(PASSAGEM SELECIONADA)
::::::::
O Supremo Tribunal Administrativo, porém, por Acórdão de 24 de Abril de 2002, de fls. 191 e seguintes, invocando jurisprudência uniforme e reiterada, decidiu, pelos fundamentos constantes do Acórdão de 14 de Fevereiro de 2002, proferido no recurso n.º 26.803, de que anexou fotocópia, negar provimento ao recurso: “Por diversas vezes já este Tribunal teve ocasião de decidir a questão, entendendo, uniforme e reiteradamente, que os juros de títulos de dívida negociados, decorridos antes do seu vencimento ou reembolso, pagos pelo adquirente ao alienante aquando da transacção efectuada, constituem rendimentos de capitais tributáveis e sujeitos a retenção na fonte no acto do pagamento, nos termos dos artigos 1º, 6º, nº 1, alínea c) (versão original) e 91º do Código do Imposto sobre o Rendimento das Pessoas Singulares, e 75º, nºs 1, alínea c), e 6, do Código do Imposto sobre o Rendimento das Pessoas Colectivas: vejam-se os acórdãos...”.
No referido Acórdão do Supremo Tribunal Administrativo de 14 de Fevereiro de 2002 entendeu-se que o princípio da tipicidade fiscal, vertido, ao tempo da prática dos factos tributários, no artigo 106º, n.º 2, da Constituição
(a que corresponde actualmente o artigo 103º) “apenas repudia a aplicação analógica da lei tributária relativa aos elementos essenciais dos impostos”. Considerou então este acórdão que “os juros de títulos de dívida negociados, decorridos antes do vencimento ou reembolso, pagos pelo adquirente ao alienante aquando da transacção efectuada, são rendimentos de capitais tributáveis e sujeitos a retenção na fonte no acto do pagamento, nos termos dos artºs 1º e 6º nº 1 al. c) (na sua versão original, explicitada em 1992) e 91º do CIRS e artº
75º nº s 1 al. a) e 6 do CIRC.” E afirmou-se ainda, com interesse para o caso dos autos, o seguinte:
“Ora, no caso, a interpretação a que se chega é manifestamente uma interpretação declarativa. O sentido elegido quanto à compreensão normativa do termo verbal dos juros, que é utilizado no texto legal, corresponde directa e claramente a um dos sentidos possíveis que o mesmo texto comporta, como acima se demonstrou.
::::::::
(INFORMAÇÃO FORNECIDA)
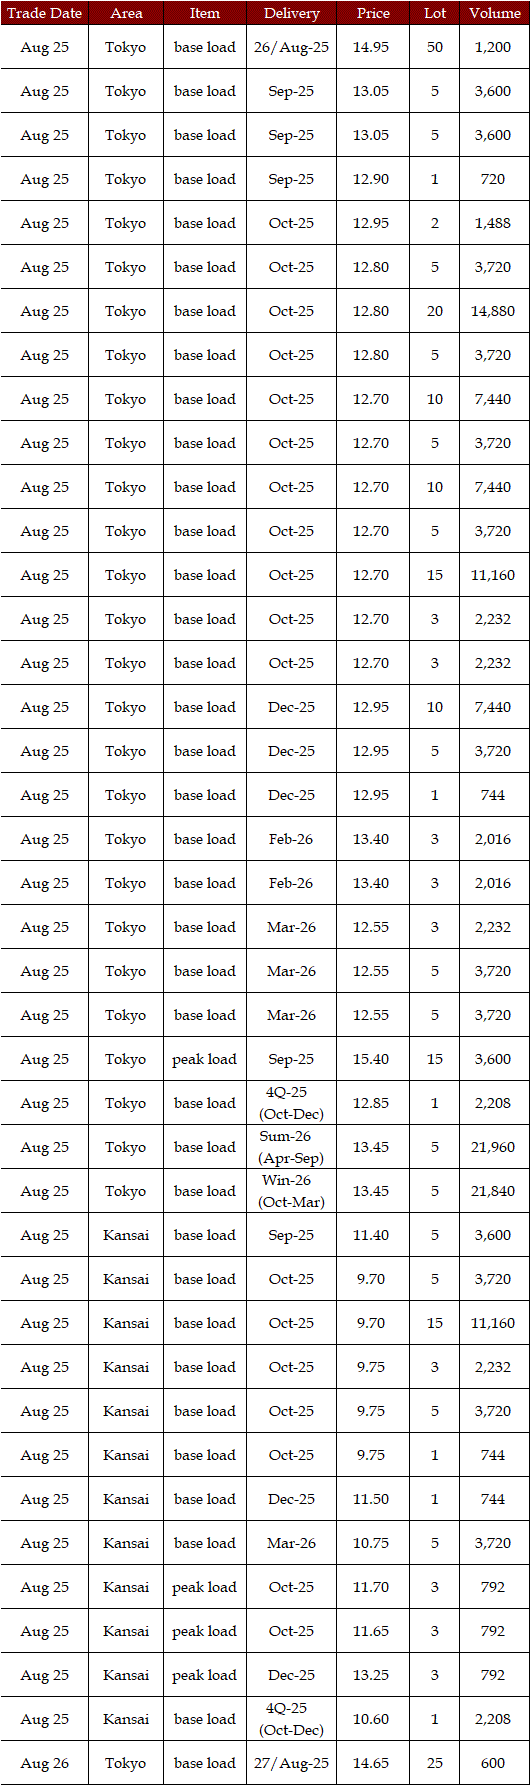The width and height of the screenshot is (530, 1785).
Task: Click the Price column header
Action: click(x=372, y=13)
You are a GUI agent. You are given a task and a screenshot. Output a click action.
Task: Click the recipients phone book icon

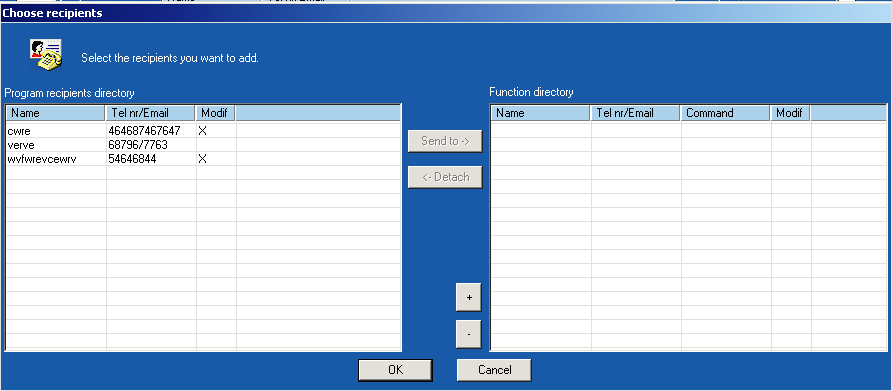(46, 55)
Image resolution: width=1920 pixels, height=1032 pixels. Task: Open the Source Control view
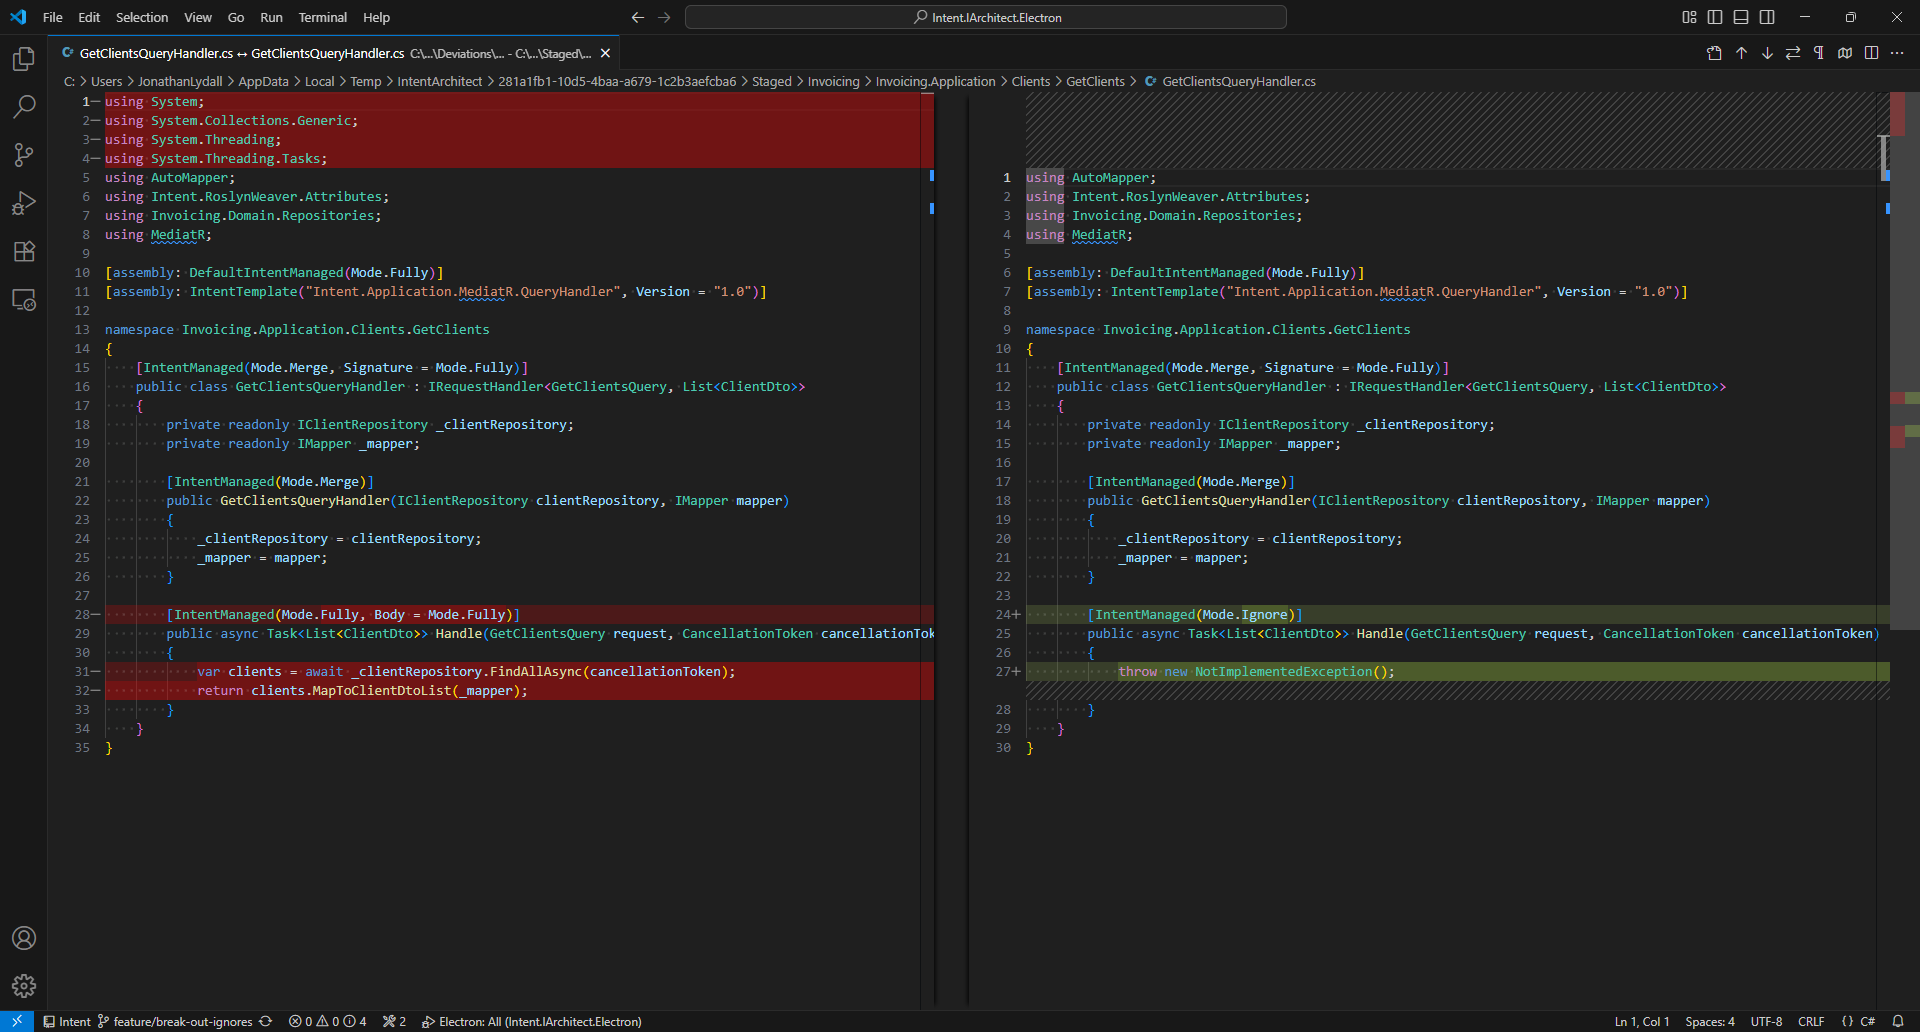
::::::::
(OBJETIVO DECLARADO)
Prossiga o excerto sobre a tributação dos juros de títulos de dívida negociados, retomando-o logo após a última frase apresentada.

(RESULTADO DO EXERCÍCIO)
8.6. E também não existe qualquer violação do princípio da não retroactividade das leis fiscais relativas aos elementos essenciais dos impostos, entendido este, então, como abarcando apenas a proibição de uma retroactividade arbitrária, intolerável, opressiva ou causadora de uma violação demasiado acentuada do princípio da confiança do contribuinte. E não existe porque o sentido a que se chegou é, desde logo, um dos sentidos que o texto da analisada norma originária do CIRS propicia e que todos os outros instrumentos de indagação do seu sentido normativo que se deixaram referidos apoiam. Não precisava o intérprete de se socorrer do DL. n.º 263/92, de 24/11 para chegar à fixação do sentido que o tribunal elegeu. Nesta perspectiva, essa orientação não pode ser considerada como inverosímil ou imprevisível, de modo a que o contribuinte se possa ter como chocante [chocado] ou intoleravelmente surpreendido por ela. A referência a este diploma apenas está feita para fundamentar uma maior convicção quanto à correcção do juízo interpretativo feito pelo tribunal relativamente ao sentido da norma originária aplicada, que não para com base nele sujeitar os factos ocorridos à tributação. Daí que se tenha acima afirmado que '... as alterações introduzidas no art. 6° do CIRS por esse diploma são explicitações ao quadro legal vigente....'.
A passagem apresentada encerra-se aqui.